> [The exercise]:
Swap "presentation" for "slideshow" in the stretch from the line containing "Task: Choose Create Gist... from the menu" through the end of the rows, keeping everything else unchanged. Reproduce only that stretch, and omit the pictures.

> [Materials provided]:

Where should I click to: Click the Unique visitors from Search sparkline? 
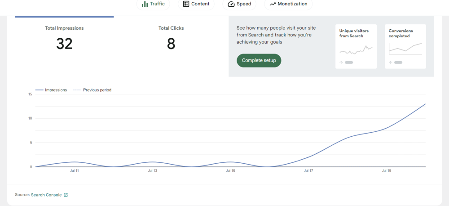[x=356, y=49]
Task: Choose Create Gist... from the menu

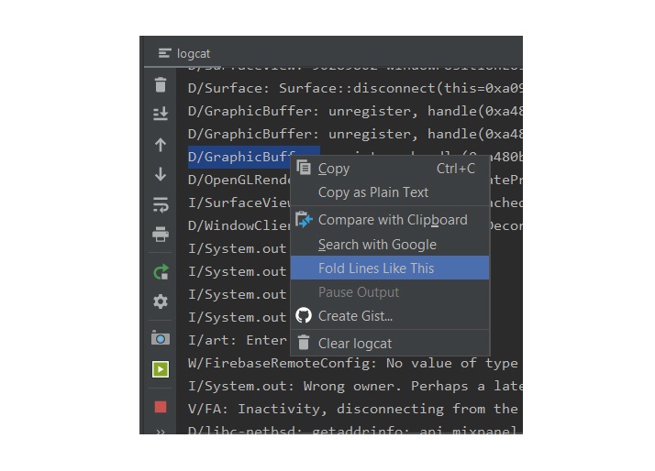Action: click(355, 316)
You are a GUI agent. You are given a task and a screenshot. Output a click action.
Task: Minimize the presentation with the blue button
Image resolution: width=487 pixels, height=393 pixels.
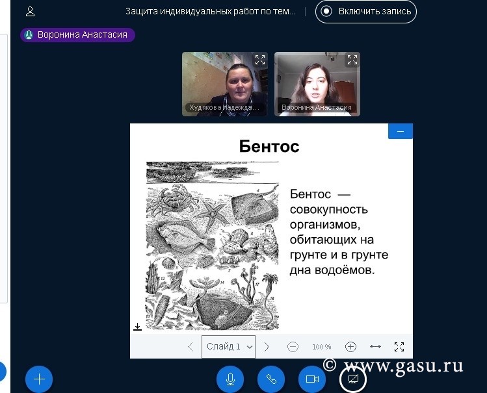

> [Finished answer]:
Task: Choose Create Gist... from the menu

Action: click(355, 316)
You are a GUI agent. You are given a task and a screenshot. Output a click action.
Task: Minimize the slideshow with the blue button
Image resolution: width=487 pixels, height=393 pixels.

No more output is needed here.